What is a Will?
A will, also known as a last will and testament, is a document that allows someone to decide what will happen to their estate after they die.
The person who writes the will is the testator. Their estate is anything the testator owns. An estate can be as simple as a few personal items or as large as multiple homes, cars, and valuable goods. A will declares an executor, the individual the testator wants to be in charge of executing their wishes.
The testator can put many different things in their will, from who receives a property or family heirlooms to the guardian for their minor children. A beneficiary is anyone who is named to receive something from the estate.
What Can a Will Not Do?
You can use a will to ensure many of your assets and properties can pass to the beneficiaries you choose, but it does not cover everything. In general, you cannot use a will for these:
- Any property held with someone else in joint tenancy or in community property with right of survivorship
- Anything you have placed in a living trust
- The proceeds of a life insurance policy with a named beneficiary
- Pension plans and other retirement accounts
- Property you have held in transfer-on-death
- Payable-on-death bank accounts
Many people use estate planning to do a variety of things. A will is just one part of that. For instance, to reduce taxes on your state, you need other strategies, such as the creation of a trust. A will cannot help you reduce taxes, avoid probate, arrange care for a dependent with special needs, or put conditions on the property you leave to beneficiaries.
What Makes a Will Legal?
Anyone can make a will, with or without a lawyer. There are only a few requirements for the document to ensure it is legal and that it will be found to be valid after your death:
- You must be of sound mind when you made it. Legally, this is referred to as capacity. You understand the property you have and how you want to leave it.
- A will must be a document that includes information about beneficiaries who will receive at least some of your property.
- You must sign the document.
- At least two witnesses must also sign the document.
You do not need to notarize a will, but it may help speed it through probate after your death. Some states allow for handwritten, unwitnessed wills, but these can run into problems in probate.
Why Do I Need a Will?
Creating a will seems like a grim chore, but it is important. A will gives you control over what happens to your estate after you die. It becomes especially important if you have a large estate, minor children, and family you want to provide for.
A valid and detailed will is also peace of mind for your family. It simplifies the process of managing and distributing your estate so they have less to worry about.
Someone who dies without a will is said to have died intestate. The courts will decide what happens to your estate based on the laws of your state. Your estate will go through what can be a lengthy probate, a legal process of handling all of your property and assets.
Are There Different Types of Wills?
Yes, there are different types of wills. It’s important to understand what they are and to choose the type most appropriate for your needs. A lawyer can help you make that choice.
- Simple will. As the name suggests, this is a basic will without any complicating factors or clauses. It essentially lists your assets and who you want to receive them. You can also use a simple will to name the executor and guardians for children.
- Living will. This is not a last will and testament, but it is an important document. It outlines your wishes for end-of-life care and the medical power of attorney if you cannot make decisions for yourself.
- Joint will. This is a will between two people, usually spouses. It usually transfers everything to one spouse and then outlines a plan for how to disburse the estate when that surviving spouse dies. This can be a problem if the surviving spouse remarries.
- Holographic will. Not allowed in all states, this is a handwritten will that is not signed by witnesses. It is often used when someone is at risk of dying and has no time to create a typed, signed will.
- Nuncupative will. If someone is on their deathbed and cannot create a will, they may speak a will out loud. The validity of a nuncupative will varies by state and may require several witnesses to hear it.

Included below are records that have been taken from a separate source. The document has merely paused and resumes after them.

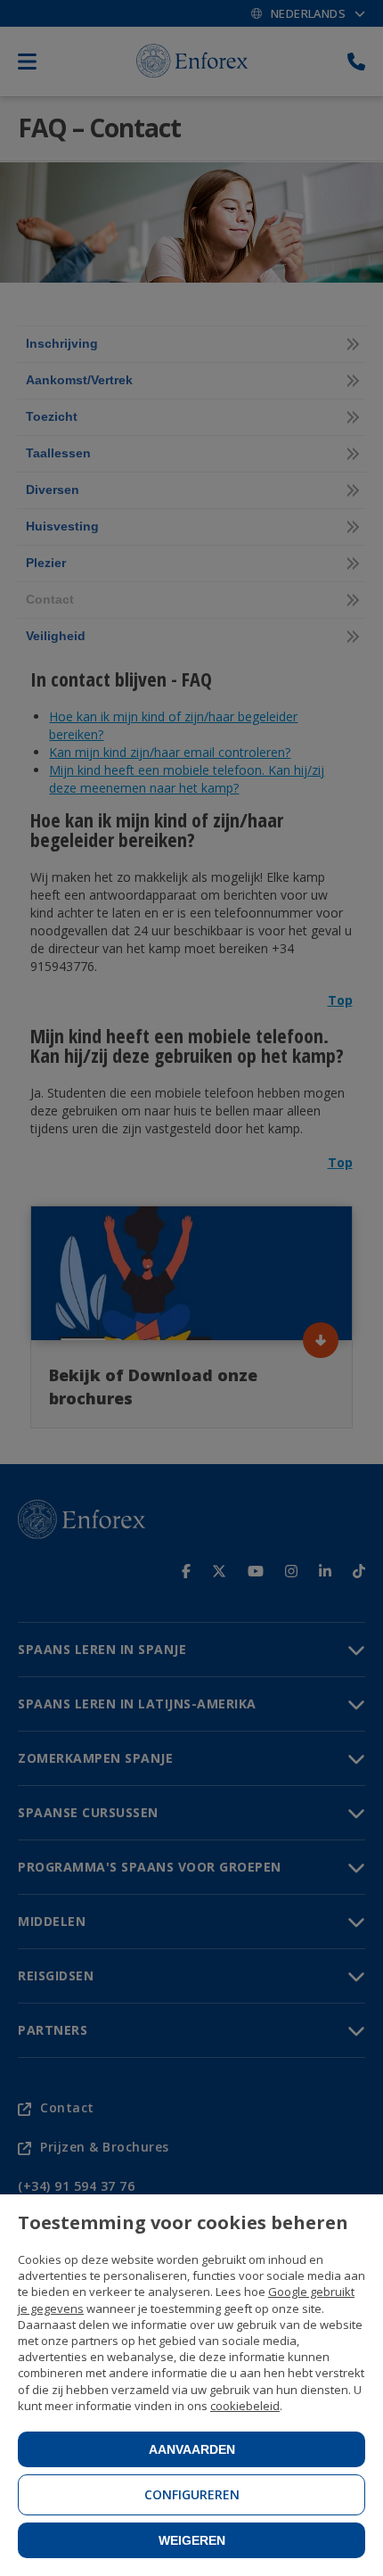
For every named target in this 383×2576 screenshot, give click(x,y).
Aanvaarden (192, 2449)
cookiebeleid (245, 2406)
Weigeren (192, 2540)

- Testamentary trust will. This is a will that creates a trust to hold assets for beneficiaries. Unlike standard trusts, it does not come into existence until you die. It is often used for children or disabled dependents who are unable to manage assets on their own.
Should I Make a DIY Will?
You can easily find do-it-yourself will kits online. These are easy and inexpensive but not always the best option. An experienced lawyer can do more than make you a basic will. They can provide you with advice on all aspects of estate planning.
Even if all you need is a will, a lawyer is better than a DIY kit. They know the applicable laws in your state, what makes a will valid and less likely to get stuck in probate, and how to meet all of your goals. Doing it yourself could be fine, but it could also result in mistakes that put your assets or beneficiaries at risk.
Can I Update or Revoke a Will?
It’s a good idea to update your will after major life events or every few years. A lawyer can help you make updates to your will. At the time of your death, older wills do not matter. The only valid document is the most recent. To revoke a will entirely, you should create a new one. That will invalidate the previous document.
Making a will is not an easy task. It can bring up strong emotions. This is one good reason to hire a lawyer, a neutral expert who can help you make good decisions. However you create it, making a will is important for your wishes for your property and your chosen beneficiaries.